Magelang (ANTARA News) - Abu vulkanik dari Gunung Merapi merusak kebun salak milik petani di kawasan barat puncak gunung berapi di perbatasan antara Jawa Tengah dan Daerah Istimewa Yogyakarta.

"Kebun itu sebenarnya harus segera dibersihkan dari abu terutama yang mengguyur kawasan itu sejak terjadi letusan Selasa (26/10) petang," kata seorang petani salak jenis "Nglumut" di Desa Mranggen, Kecamatan Srumbung, Kabupaten Magelang, Jateng, Rusmin (47), di Magelang.

Hingga saat ini, menurut dia, pembersihan kebun salak dari abu belum bisa dilakukan karena situasi belum memungkinkan terkait dengan fase erupsi Merapi 2010.

Ia mengakui memiliki kebun salak seluas tiga ribu meter persegi di kawasan itu.

Peristiwa serupa juga menimpa kebunnya saat fase letusan Merapi beberapa tahun lalu.

Ia menjelaskan, abu vulkanik mengakibatkan kerusakan bunga, buah, dan ranting tanaman salak.

"Karena banyak ranting yang patah, sinar matahari tidak bisa masuk ke kebun, pertumbuhan tanaman menjadi buruk," katanya.

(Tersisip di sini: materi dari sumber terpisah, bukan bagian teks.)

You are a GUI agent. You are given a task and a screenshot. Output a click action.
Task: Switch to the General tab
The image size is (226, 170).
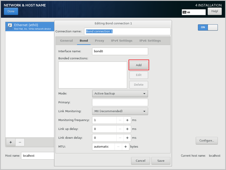[66, 41]
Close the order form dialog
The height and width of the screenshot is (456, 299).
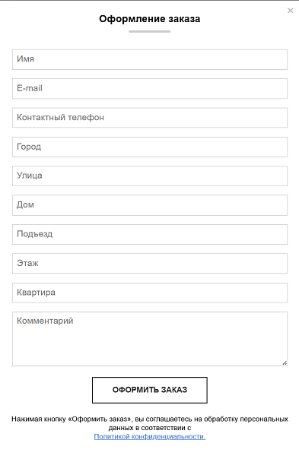point(291,11)
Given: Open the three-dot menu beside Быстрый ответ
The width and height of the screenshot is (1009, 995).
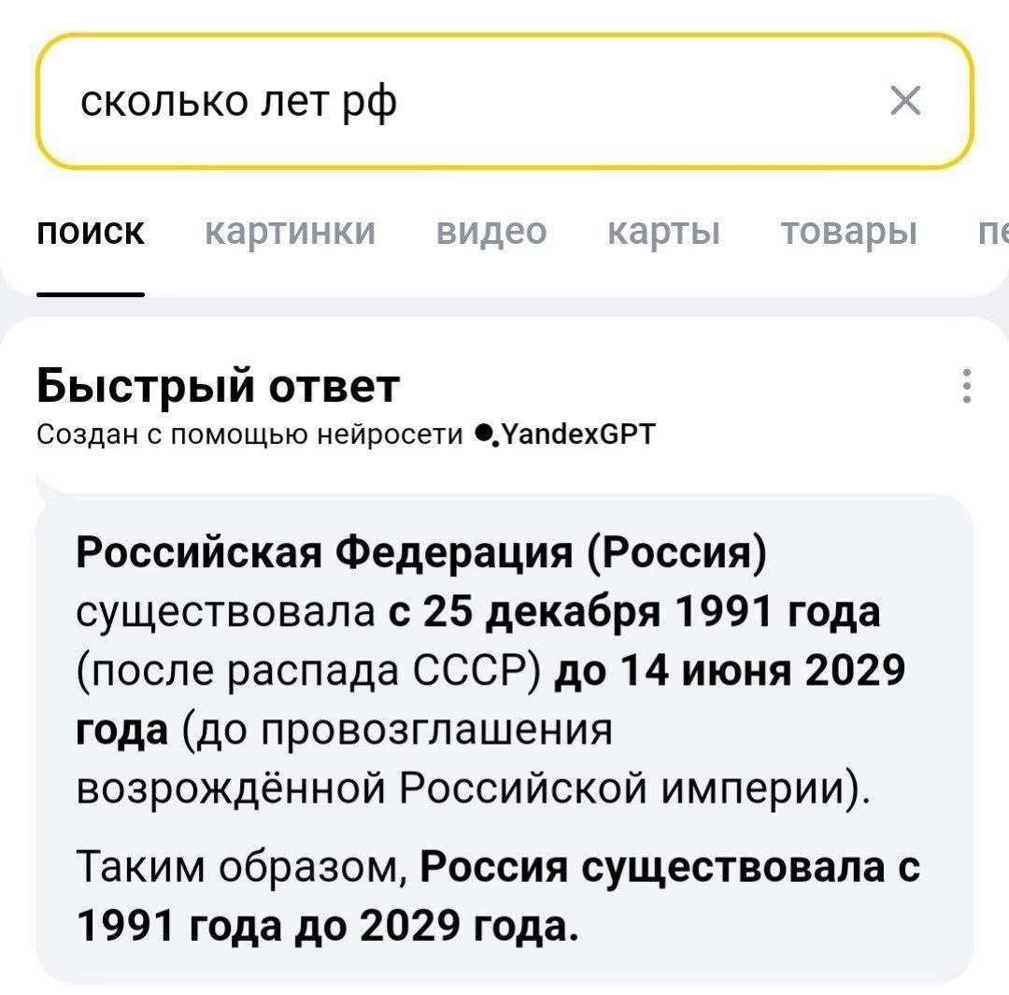Looking at the screenshot, I should pos(967,386).
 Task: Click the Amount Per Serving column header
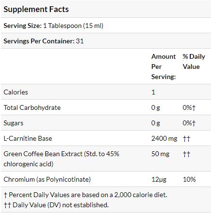pyautogui.click(x=163, y=67)
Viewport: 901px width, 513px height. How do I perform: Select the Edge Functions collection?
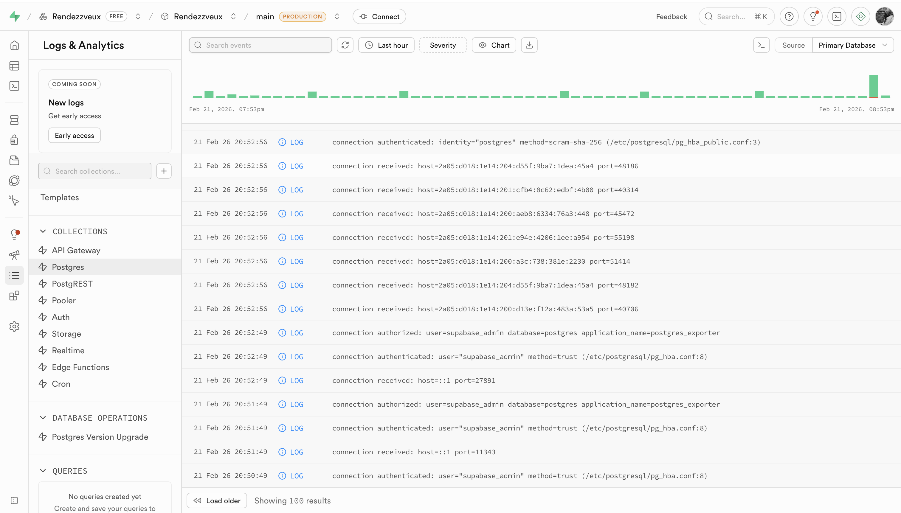(80, 367)
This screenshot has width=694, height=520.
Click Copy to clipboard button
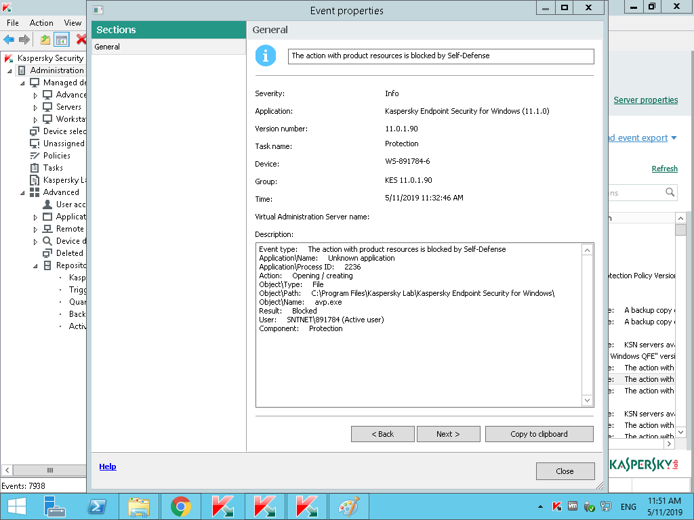click(x=539, y=434)
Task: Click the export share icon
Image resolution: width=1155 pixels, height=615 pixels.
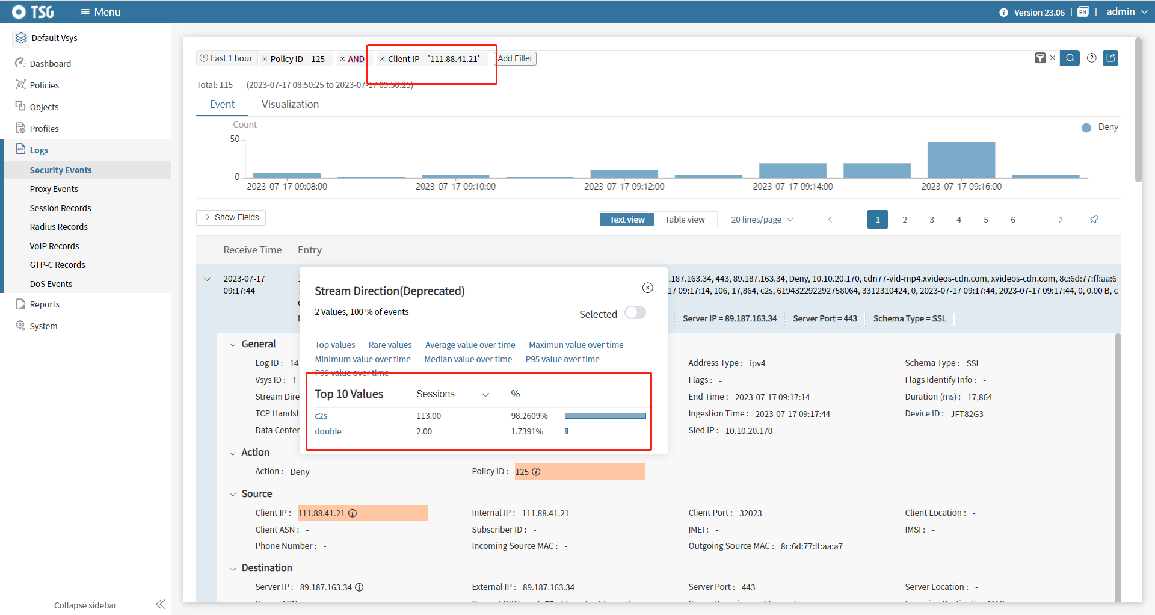Action: (x=1110, y=58)
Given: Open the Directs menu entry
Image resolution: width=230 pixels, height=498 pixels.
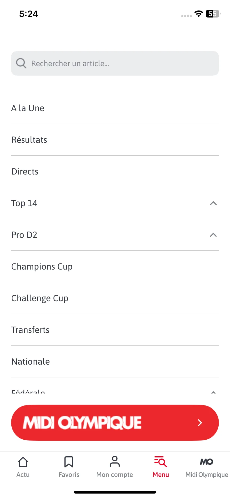Looking at the screenshot, I should [x=115, y=171].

Ia mengaku rugi hingga ratusan juta rupiah akibat abu vulkanik Merapi menimpa kebun salaknya.

Petani salak Desa Kaliurang, Kecamatan Srumbung, Kabupaten Magelang, Jumilah (39), mengatakan, dia butuh waktu hingga setahun untuk memulihkan kebun salaknya yang terkena abu vulkanik.

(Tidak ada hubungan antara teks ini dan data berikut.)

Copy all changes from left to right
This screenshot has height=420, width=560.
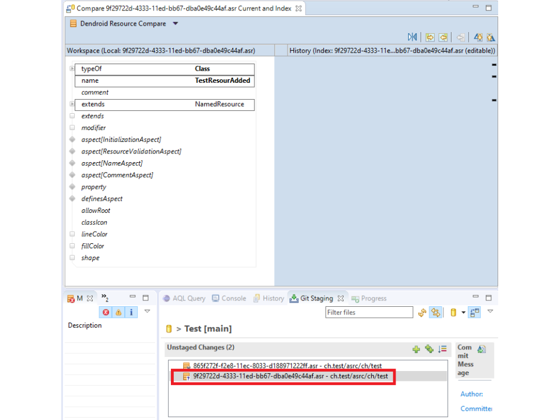430,37
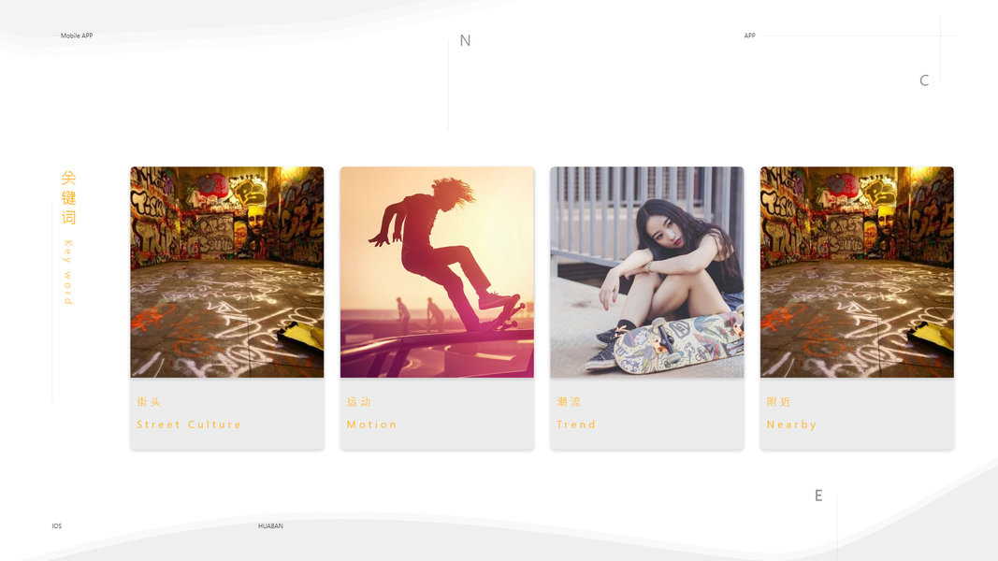The image size is (998, 561).
Task: Open the skateboarder silhouette Motion photo
Action: (437, 272)
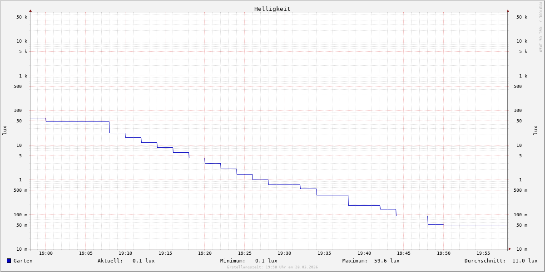Click the left vertical lux axis title

pos(5,130)
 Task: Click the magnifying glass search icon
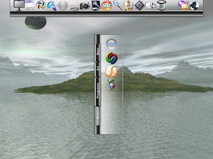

Kebun salaknya yang rusak itu, katanya, kini sedang berbunga.

Ia juga mengaku rugi hingga jutaan rupiah akibat bencana Merapi itu.

Hingga saat ini, katanya, dirinya belum bisa membersihkan kebun salak dari abu vulkanik karena masih harus mengamankan diri dari bahaya Merapi dengan tinggal di pengungsian Desa Jumoyo, Kecamatan Salam.

Ia mengatakan, panenan salak Nglumut di kawasan itu untuk pasokan ekspor ke Malaysia dan China.

Koordinator Penyuluh Tani Kecamatan Srumbung, Gunadi Joko Susilo, mengatakan, luas areal kebun salak Nglumut di daerah itu yang mencapai 1.428 hektare dikelola oleh 126 gabungan kelompok tani (gapoktan).

Sebanyak 400 hektare di antaranya, katanya, telah dibudidayakan oleh 20 gapoktan setempat sesuai dengan standar.

Selain itu, katanya, lahan seluas 41 hektare milik Gapoktan "Ngudi Cukup" Desa Kamongan telah memiliki sertifikat sebagai salak ekspor, sedangkan Gapoktan "Ngudi Mulyo" dan "Ngudi Luhur" juga telah mengekspor panenan salaknya ke sejumlah negara.

Ia mengatakan, petani setempat yang tergabung dalam Asosiasi Salak Nglumut Magelang (Asnum) Desa Kradenan juga telah mengembangan budi daya salak organik seluas 11 hektare.

"Produksinya untuk pasokan sejumlah swalayan besar di berbagai kota besar," katanya.

Hasil pendataan sementara, katanya, lahan salak yang rusak cukup parah seluas 40 hektare di Dusun Sumberejo, Desa Kaliurang.

"Yang lain juga mengalami kerusakan tetapi tidak terlalu parah," katanya.